A faithful copy of the data is the goal; set it down exactly, without the images.

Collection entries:
--
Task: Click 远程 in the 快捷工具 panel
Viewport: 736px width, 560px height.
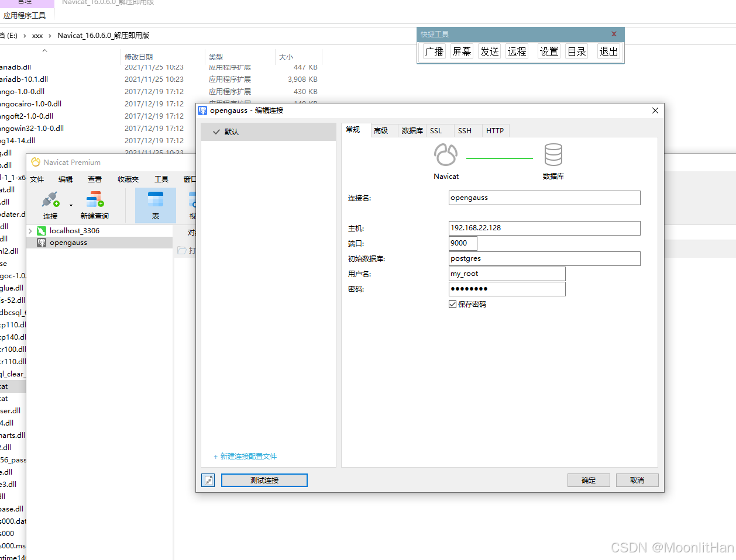Action: pyautogui.click(x=517, y=51)
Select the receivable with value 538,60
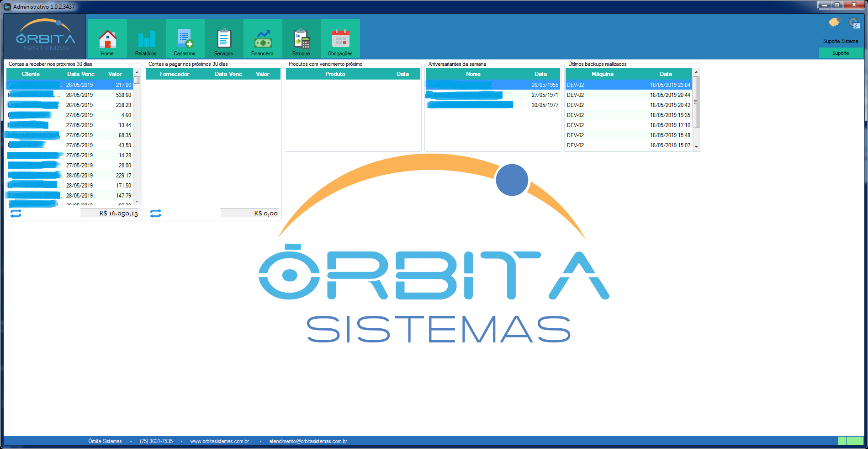This screenshot has height=449, width=868. pyautogui.click(x=69, y=95)
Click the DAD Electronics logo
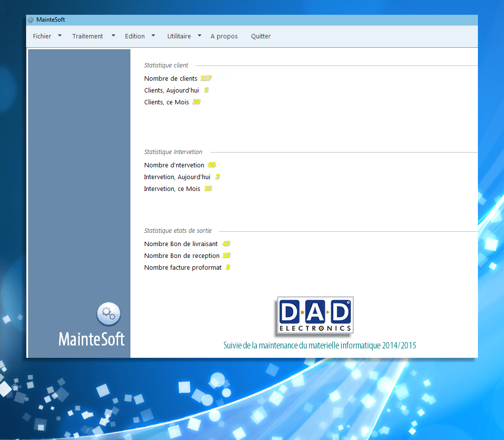 [315, 315]
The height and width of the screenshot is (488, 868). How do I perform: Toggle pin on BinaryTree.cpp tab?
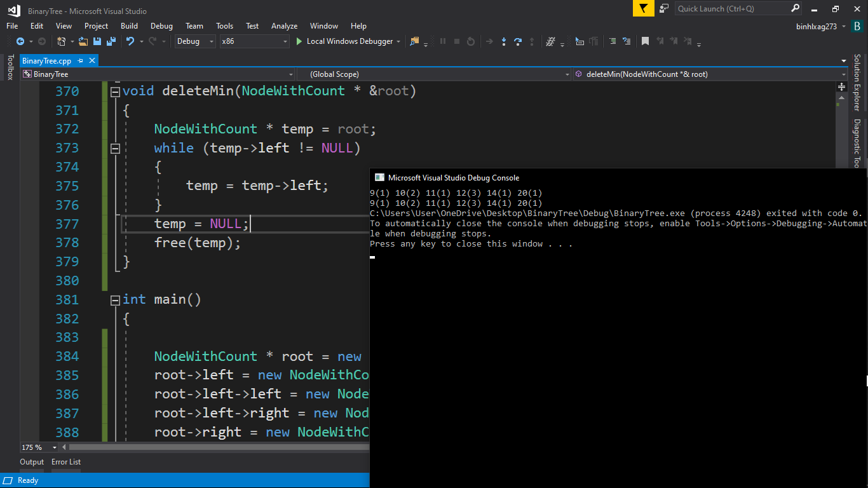80,61
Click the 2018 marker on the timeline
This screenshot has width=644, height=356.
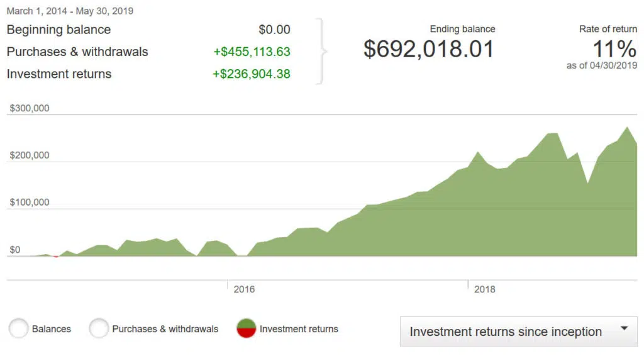[484, 289]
--
== Response area ==
Task: Click 远程 in the 快捷工具 panel
Viewport: 736px width, 560px height.
Action: pyautogui.click(x=517, y=51)
Select the receivable with value 538,60
This screenshot has height=449, width=868. pyautogui.click(x=69, y=95)
Click the DAD Electronics logo
 [315, 315]
The height and width of the screenshot is (488, 868). How do I perform: Toggle pin on BinaryTree.cpp tab?
80,61
Click the 2018 marker on the timeline
This screenshot has width=644, height=356.
[484, 289]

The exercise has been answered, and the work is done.